Anne M. Ditto, MD, discussed the state of therapies for differing asthmatic phenotypes, as well as what is in the pipeline that could be used to treat these patients in the future.
Anne M. Ditto, MD, a professor of allergy and immunology at Northwestern University's Feinberg School of Medicine, sat with MD Magazine to discuss the current state of therapies for the differing phenotypes of patients with asthma that exist. She also discussed therapies in the pipeline that could and will be used to treat these patients in the future.
Anne M. Ditto, MD, a professor of allergy and immunology at Northwestern University's Feinberg School of Medicine:
So, for asthma therapy, we have the inhaled steroids—they are the common maintenance medication for patients with persistent asthma, but there are biologics that are now available, and others that are coming onto the market for different populations of asthmatics, so it depends on what type of asthma they have. If they have what we call eosinophils, which are a certain blood cell that can be elevated with allergic diseases, [or] if they have an antibody called the IgE, which is an antibody involved with allergic diseases, depending on their asthma phenotype, as we call it, or their type of asthma, there are newer agents available by in the realm of biologics.

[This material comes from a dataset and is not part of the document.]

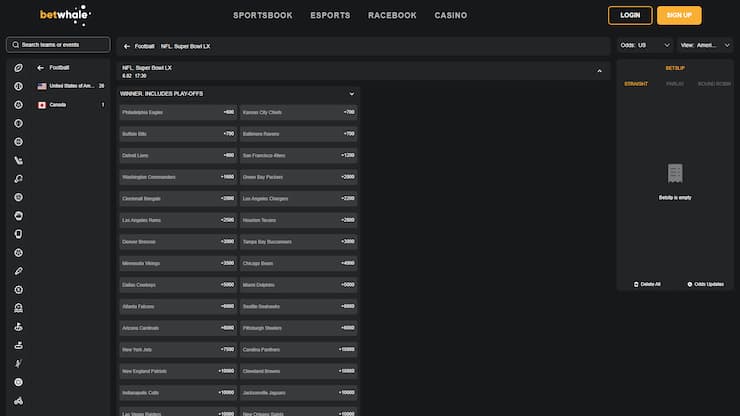Click the Sign Up button
Image resolution: width=740 pixels, height=416 pixels.
[x=679, y=15]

There are different medications coming down the pipeline. One that was recently approved, but there is another that is being investigated at this time. It has been approved for atopic dermatitis but not yet for asthma, and it looks very promising in the studies. So it's something that many of us are excited to see come to the market as we go more into the future.
Trying to determine the phenotype or the type of asthma that someone may have is important because then, as I said before, the biologics may be particular for different types of asthma. We can streamline the therapy a little more, individualize the therapy a little more, for patients [when we know the type of asthma], but I think it's also important from an allergic standpoint. With asthma, oftentimes, allergies are involved and so if we can identify the allergies and either eliminate or reduce exposure or treat those, then the asthma tends to do better for that reason as well.
So for all those reasons, I think it's important to identify what type of asthma or what may be triggers of the asthma in order to individualize the therapy. We have a lot of good treatments for asthma, but unfortunately, I think asthma is still underdiagnosed and in many circumstances for a lot of different reasons undertreated. So, unfortunately, there are still many deaths of asthma—many deaths in my city, in Chicago—and this is something that is a worldwide problem and that we would really like to avoid and stop. [We should not have] any deaths from asthma.